[Records supplied]
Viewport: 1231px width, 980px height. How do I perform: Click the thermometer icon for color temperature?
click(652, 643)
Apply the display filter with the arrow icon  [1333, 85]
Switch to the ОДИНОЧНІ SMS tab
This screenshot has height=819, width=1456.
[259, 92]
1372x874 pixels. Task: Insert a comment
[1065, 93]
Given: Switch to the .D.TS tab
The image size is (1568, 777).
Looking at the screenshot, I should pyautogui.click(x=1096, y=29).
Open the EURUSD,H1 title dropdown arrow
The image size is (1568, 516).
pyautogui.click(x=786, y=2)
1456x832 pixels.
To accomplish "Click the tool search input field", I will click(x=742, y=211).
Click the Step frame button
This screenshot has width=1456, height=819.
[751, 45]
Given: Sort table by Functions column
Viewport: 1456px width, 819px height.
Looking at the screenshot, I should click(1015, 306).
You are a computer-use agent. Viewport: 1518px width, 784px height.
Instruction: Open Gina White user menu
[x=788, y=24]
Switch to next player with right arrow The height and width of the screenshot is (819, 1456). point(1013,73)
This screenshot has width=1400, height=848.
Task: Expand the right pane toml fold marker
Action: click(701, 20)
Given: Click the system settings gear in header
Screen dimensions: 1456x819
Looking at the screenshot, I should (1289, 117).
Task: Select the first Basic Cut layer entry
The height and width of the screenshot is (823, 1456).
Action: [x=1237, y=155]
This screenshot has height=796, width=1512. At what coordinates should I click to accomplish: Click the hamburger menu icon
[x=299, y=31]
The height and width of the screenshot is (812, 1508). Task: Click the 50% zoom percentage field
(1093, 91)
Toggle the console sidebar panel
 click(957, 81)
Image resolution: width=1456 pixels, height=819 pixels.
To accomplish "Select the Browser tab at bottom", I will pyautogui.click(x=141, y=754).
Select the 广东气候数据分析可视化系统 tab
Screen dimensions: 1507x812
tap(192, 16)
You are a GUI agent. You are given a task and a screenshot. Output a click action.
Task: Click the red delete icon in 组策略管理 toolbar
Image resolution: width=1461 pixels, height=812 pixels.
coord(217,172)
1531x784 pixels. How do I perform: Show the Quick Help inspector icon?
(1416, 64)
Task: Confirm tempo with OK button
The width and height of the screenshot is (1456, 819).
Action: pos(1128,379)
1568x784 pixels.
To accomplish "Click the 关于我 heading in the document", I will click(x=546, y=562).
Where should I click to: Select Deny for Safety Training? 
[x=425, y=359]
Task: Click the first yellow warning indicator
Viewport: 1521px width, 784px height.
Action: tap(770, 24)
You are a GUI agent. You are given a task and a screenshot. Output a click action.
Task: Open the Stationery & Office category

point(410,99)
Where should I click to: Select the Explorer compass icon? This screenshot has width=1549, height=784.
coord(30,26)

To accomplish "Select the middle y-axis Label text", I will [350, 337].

[Instructions to follow]
Each entry above is to be repeated exactly as it appears.

[Exercise output]
Viewport: 1231px width, 980px height. How do I perform: Click the thermometer icon for color temperature?
click(652, 643)
Apply the display filter with the arrow icon  [1333, 85]
Switch to the ОДИНОЧНІ SMS tab
This screenshot has height=819, width=1456.
[259, 92]
1372x874 pixels. Task: Insert a comment
[1065, 93]
Given: Switch to the .D.TS tab
The image size is (1568, 777).
Looking at the screenshot, I should pyautogui.click(x=1096, y=29).
Open the EURUSD,H1 title dropdown arrow
The image size is (1568, 516).
pyautogui.click(x=786, y=2)
1456x832 pixels.
To accomplish "Click the tool search input field", I will click(x=742, y=211).
Click the Step frame button
This screenshot has width=1456, height=819.
[751, 45]
Given: Sort table by Functions column
Viewport: 1456px width, 819px height.
Looking at the screenshot, I should click(1015, 306).
You are a computer-use agent. Viewport: 1518px width, 784px height.
Instruction: Open Gina White user menu
[x=788, y=24]
Switch to next player with right arrow The height and width of the screenshot is (819, 1456). point(1013,73)
This screenshot has width=1400, height=848.
Task: Expand the right pane toml fold marker
Action: click(701, 20)
Given: Click the system settings gear in header
Screen dimensions: 1456x819
Looking at the screenshot, I should (1289, 117).
Task: Select the first Basic Cut layer entry
The height and width of the screenshot is (823, 1456).
Action: [x=1237, y=155]
This screenshot has height=796, width=1512. At what coordinates should I click to accomplish: Click the hamburger menu icon
[x=299, y=31]
The height and width of the screenshot is (812, 1508). Task: Click the 50% zoom percentage field
(1093, 91)
Toggle the console sidebar panel
 click(957, 81)
Image resolution: width=1456 pixels, height=819 pixels.
To accomplish "Select the Browser tab at bottom", I will pyautogui.click(x=141, y=754).
Select the 广东气候数据分析可视化系统 tab
Screen dimensions: 1507x812
tap(192, 16)
You are a GUI agent. You are given a task and a screenshot. Output a click action.
Task: Click the red delete icon in 组策略管理 toolbar
Image resolution: width=1461 pixels, height=812 pixels.
coord(217,172)
1531x784 pixels. How do I perform: Show the Quick Help inspector icon?
(1416, 64)
Task: Confirm tempo with OK button
The width and height of the screenshot is (1456, 819).
Action: pos(1128,379)
1568x784 pixels.
To accomplish "Click the 关于我 heading in the document", I will click(x=546, y=562).
Where should I click to: Select Deny for Safety Training? 
[x=425, y=359]
Task: Click the first yellow warning indicator
Viewport: 1521px width, 784px height.
Action: tap(770, 24)
You are a GUI agent. You are given a task and a screenshot. Output a click action.
Task: Open the Stationery & Office category

point(410,99)
Where should I click to: Select the Explorer compass icon? This screenshot has width=1549, height=784.
coord(30,26)

To accomplish "Select the middle y-axis Label text", I will [350, 337].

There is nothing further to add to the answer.